You think about a municipality, a state or city government — if you need to start up a new IT project, and there’s an up-front cost in the millions of dollars for the hardware, the software, the data center space, and all of that, in tough budget times, it’s tough to get those appropriations through the system.  But if you can start up a new project and pay as you go, a pay-as-you-go model works very well for the public sector.

But because the procurement process today works differently for governments (and in many cases, for no other reason) platforms do not directly benefit multiple departments, and thus IT strategies do not transcend multiple roles.  It’s why Elgin had a problem with police and code and fire and billing needing the same IT functions, but needing them separately.

And it’s why the United States has a problem with the CIA, the NSA, the FBI, and the DHS needing the same IT functions, but needing them separately.  Ault can’t speak for them, of course, though he does offer this observation that can indeed scale up.

While you’re not literally destroying silos in all cases, these collaboration technologies are making them functionally more obsolete.  Part of the reason why I think they’ve lasted so long is that, the ability to use and share information in these old systems created such a burden for these departments to collaborate that inertia continued to carry the day.  But with this new 311 that uses these cloud technologies and collaboration tools that companies like Salesforce have, what you’re able to do is share information and work in a common workspace in ways that these old systems really just can’t.  That’s what I think we’re talking about when we’re breaking down these silos — not changing the ordinances and eliminating departments, necessarily, but getting them more into a common workspace where they can collaborate and share information, just as the rest of the world has done.

The new platform for government computing is becoming a communications platform, facilitated through cloud dynamics.  Although bureaucracy has never yet succumbed to the forces of progress, this new platform has the potential to become bureaucracy’s most formidable opponent to date.

In the spring of 2012, Salesforce launched its dedicated government cloud service ecosystem — a separate bank of public-sector-oriented apps that use Chatter as their common communications platform.  In an interview with me for another publication, that company’s senior vice president for public sector sales, Dan Burton (no relation to the Indiana congressman), literally signaled a battle cry.  He declared that the procurement protocols that governments of all sizes put in place to acquire IT resources were literally “holding government captive,” preventing them from acquiring the services that citizens need to help their own governments be more “actionable” to their requests.

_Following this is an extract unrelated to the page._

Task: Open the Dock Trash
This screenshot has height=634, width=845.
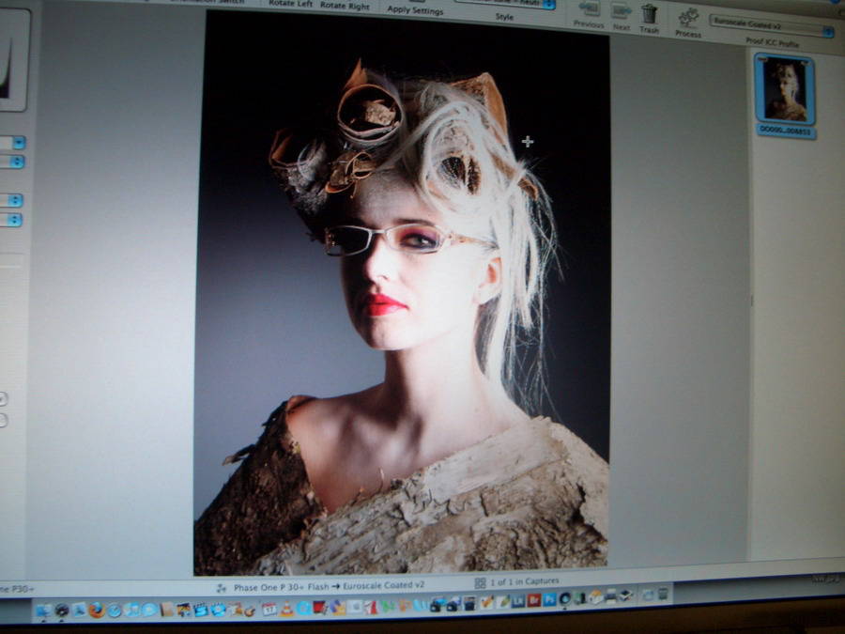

Well, maybe.  Bureaucracy often behaves like a living organism; and life, to borrow Jeff Goldblum’s oft-repeated phrase from “Jurassic Park,” finds a way.  Elgin, Illinois, is acquiring the services it needs to build its 311 platform into a full-scale cities services system, but it’s doing this by the book.  Rather than breaking down Burton’s walls of captivity, Dan Ault and his colleagues are working with the walls they have in place.  It’s not the ecosystem metaphor that Salesforce prefers, and it’s not the scale of IT revolution that Michael Porter and his ilk had in mind back in the 1970s.  Instead, it’s a well-planned, measured, thoughtful approach that’s also respectful of the laws, regulations, and ordinances already in place.

Put another way, it’s a conspiracy to commit progress.

Ault tells me that Elgin is in the midst of a phased approach to Chatter’s implementation.  In the early phases, he says, the city is putting it to use for the most collaborative tasks, so that city workers grow accustomed to this new virtual workspace.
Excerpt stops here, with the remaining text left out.